Show every line of the records below that contains the word "marker".

[Saved entries]
[Start of section]

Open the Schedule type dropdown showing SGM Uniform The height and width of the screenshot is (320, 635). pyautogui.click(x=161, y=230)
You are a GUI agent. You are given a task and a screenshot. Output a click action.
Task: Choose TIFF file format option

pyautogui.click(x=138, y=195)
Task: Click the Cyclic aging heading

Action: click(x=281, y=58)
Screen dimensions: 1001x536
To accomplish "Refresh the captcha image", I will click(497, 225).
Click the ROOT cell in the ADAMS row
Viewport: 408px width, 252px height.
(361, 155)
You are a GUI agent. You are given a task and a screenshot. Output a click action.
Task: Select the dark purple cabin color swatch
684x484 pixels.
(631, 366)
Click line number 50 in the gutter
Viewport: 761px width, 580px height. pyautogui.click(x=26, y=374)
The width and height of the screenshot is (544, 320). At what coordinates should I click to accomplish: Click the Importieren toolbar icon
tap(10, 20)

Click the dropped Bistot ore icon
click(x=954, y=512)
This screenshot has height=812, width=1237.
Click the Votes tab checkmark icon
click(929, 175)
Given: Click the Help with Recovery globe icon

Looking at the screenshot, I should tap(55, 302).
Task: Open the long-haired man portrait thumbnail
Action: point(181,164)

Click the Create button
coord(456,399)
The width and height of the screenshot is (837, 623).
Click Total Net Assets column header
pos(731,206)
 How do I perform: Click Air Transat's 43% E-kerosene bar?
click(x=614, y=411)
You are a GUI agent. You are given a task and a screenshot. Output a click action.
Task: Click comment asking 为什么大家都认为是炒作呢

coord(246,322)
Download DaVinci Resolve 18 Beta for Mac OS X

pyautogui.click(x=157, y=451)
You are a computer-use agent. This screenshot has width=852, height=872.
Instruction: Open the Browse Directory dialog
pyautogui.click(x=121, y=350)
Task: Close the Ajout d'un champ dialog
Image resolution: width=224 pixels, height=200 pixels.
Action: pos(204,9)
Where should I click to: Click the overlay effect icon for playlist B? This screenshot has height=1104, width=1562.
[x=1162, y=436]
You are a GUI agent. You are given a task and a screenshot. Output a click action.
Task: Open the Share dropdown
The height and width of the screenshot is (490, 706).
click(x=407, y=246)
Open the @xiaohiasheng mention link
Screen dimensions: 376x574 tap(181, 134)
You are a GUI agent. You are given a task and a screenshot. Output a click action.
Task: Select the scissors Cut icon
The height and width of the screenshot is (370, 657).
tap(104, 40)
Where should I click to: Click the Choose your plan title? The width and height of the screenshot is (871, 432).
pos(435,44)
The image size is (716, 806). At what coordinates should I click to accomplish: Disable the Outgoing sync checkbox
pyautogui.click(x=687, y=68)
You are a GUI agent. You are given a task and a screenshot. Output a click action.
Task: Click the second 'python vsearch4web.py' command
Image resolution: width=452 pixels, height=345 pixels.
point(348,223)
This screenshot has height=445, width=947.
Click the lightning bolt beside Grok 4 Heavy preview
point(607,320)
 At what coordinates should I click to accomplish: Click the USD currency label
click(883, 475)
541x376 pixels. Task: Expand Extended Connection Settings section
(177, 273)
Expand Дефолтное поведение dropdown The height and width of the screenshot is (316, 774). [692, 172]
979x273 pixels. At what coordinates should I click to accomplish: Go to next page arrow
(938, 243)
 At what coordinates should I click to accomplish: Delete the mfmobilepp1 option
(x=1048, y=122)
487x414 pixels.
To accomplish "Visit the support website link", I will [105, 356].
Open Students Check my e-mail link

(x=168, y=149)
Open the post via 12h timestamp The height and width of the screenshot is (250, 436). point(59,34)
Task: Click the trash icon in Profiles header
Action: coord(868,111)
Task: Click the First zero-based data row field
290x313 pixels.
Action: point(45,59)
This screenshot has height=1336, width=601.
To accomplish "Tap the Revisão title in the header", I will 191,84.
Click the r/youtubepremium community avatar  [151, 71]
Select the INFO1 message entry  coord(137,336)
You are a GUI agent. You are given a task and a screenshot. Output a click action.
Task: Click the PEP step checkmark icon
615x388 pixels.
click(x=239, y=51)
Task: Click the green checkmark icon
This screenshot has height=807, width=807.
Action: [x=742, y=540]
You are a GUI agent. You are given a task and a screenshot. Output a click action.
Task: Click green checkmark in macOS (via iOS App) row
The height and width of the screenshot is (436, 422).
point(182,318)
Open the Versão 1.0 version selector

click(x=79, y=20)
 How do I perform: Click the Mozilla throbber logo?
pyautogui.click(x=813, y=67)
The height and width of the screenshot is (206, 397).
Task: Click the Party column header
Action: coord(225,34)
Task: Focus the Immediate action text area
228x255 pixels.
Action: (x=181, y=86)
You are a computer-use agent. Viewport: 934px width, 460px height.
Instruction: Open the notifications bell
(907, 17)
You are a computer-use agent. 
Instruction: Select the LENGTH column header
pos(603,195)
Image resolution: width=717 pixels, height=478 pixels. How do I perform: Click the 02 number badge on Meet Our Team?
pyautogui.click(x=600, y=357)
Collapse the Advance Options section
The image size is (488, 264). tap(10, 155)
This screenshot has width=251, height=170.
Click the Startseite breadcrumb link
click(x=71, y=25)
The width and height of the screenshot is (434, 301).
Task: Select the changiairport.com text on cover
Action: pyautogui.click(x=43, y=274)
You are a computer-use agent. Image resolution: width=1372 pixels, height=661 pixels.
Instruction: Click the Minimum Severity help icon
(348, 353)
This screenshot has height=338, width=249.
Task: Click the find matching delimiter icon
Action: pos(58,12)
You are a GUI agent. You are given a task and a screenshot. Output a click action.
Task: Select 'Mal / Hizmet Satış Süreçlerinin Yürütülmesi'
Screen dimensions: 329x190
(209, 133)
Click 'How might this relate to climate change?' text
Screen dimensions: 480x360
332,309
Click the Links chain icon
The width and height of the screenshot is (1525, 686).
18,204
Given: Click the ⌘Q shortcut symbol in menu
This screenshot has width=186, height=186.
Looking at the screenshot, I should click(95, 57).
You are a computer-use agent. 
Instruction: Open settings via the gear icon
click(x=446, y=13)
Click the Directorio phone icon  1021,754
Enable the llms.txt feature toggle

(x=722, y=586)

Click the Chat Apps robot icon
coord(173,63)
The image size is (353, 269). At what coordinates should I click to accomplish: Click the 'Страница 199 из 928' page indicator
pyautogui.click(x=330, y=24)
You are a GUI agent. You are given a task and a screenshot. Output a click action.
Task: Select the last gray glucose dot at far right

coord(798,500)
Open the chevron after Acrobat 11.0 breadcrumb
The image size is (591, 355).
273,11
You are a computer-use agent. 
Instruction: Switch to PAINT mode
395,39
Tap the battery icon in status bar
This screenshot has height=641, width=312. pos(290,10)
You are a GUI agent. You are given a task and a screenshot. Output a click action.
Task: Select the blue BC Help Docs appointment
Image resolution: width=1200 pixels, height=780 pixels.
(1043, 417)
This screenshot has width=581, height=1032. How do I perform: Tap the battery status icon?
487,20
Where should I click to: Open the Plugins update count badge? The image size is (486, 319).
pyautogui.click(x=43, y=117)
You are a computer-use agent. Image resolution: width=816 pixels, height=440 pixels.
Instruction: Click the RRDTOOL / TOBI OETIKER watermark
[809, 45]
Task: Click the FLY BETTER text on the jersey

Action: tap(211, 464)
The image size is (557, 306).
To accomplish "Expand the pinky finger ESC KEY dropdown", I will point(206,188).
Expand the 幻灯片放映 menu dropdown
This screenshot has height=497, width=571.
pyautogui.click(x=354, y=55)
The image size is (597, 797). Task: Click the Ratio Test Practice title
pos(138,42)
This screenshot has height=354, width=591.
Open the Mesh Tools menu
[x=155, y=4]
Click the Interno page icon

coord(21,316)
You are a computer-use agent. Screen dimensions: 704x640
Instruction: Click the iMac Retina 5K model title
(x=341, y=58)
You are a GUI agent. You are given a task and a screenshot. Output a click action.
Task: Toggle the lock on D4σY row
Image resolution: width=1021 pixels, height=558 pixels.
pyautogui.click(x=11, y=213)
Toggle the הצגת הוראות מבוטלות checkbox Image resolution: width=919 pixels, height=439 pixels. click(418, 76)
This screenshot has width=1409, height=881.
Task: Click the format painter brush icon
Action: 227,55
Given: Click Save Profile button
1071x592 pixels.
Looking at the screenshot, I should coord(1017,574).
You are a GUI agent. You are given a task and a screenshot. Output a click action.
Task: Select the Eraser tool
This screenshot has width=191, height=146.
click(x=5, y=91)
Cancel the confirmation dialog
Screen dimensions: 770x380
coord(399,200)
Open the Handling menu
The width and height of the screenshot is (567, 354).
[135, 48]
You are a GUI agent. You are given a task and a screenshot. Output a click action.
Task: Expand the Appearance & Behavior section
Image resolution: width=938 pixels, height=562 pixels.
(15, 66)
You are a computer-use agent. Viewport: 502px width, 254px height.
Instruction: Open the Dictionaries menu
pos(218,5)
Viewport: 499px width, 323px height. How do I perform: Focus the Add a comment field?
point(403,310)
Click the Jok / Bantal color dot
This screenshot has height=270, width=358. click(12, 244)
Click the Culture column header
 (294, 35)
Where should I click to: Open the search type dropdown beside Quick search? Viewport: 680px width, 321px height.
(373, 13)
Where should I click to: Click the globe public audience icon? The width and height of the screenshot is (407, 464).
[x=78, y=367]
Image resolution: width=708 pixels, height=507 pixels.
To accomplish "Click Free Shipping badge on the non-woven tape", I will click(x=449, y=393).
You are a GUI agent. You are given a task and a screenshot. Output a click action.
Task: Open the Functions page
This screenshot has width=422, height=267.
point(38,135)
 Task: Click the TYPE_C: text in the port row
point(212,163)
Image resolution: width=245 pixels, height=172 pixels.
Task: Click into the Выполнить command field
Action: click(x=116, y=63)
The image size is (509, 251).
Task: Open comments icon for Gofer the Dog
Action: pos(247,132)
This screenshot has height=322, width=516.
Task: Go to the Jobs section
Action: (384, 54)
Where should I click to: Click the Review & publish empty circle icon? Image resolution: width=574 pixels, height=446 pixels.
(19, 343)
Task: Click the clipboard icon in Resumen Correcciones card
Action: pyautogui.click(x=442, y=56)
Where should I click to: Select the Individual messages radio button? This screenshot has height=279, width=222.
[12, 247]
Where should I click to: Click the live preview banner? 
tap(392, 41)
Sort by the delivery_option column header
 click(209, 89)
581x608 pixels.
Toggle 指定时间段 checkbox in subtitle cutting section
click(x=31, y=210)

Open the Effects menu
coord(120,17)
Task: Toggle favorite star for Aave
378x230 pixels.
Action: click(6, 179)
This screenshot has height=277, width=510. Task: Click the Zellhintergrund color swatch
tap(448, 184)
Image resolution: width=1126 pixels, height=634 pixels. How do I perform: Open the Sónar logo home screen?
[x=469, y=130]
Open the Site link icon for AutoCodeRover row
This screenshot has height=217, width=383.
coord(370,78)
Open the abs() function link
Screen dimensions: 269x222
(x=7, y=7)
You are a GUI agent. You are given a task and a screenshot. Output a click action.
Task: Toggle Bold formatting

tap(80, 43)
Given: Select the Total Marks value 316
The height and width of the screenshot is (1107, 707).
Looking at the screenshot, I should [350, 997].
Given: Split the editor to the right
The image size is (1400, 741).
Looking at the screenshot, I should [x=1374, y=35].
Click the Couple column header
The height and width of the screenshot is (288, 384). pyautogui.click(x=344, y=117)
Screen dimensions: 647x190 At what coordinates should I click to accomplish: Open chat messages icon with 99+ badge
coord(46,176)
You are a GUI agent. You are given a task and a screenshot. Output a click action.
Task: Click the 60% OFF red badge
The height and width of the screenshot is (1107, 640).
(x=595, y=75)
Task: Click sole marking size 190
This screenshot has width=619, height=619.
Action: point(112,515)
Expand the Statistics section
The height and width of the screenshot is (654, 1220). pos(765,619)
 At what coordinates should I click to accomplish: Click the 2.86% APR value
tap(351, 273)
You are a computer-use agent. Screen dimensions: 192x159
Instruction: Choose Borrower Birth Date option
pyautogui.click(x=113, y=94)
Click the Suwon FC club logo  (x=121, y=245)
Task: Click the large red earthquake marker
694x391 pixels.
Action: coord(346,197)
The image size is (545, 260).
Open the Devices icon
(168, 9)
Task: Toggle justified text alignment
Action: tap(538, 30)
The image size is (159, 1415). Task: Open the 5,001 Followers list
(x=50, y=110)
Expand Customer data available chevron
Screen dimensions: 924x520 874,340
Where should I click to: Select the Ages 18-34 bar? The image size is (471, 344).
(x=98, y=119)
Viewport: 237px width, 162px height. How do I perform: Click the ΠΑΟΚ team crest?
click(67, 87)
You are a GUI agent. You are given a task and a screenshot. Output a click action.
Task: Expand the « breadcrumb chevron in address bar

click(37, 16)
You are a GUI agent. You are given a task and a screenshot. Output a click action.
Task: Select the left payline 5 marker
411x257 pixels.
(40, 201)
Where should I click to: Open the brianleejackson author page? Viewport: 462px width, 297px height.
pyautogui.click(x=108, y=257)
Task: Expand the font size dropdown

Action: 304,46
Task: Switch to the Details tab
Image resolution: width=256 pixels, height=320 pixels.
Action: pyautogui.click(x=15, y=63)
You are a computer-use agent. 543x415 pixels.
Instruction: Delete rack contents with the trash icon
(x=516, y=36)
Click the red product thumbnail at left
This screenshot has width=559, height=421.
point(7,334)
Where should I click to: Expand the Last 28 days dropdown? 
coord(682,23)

[End of section]

▶ **Answer for this exercise**
Task: Click the large red earthquake marker
Task: Select the left payline 5 marker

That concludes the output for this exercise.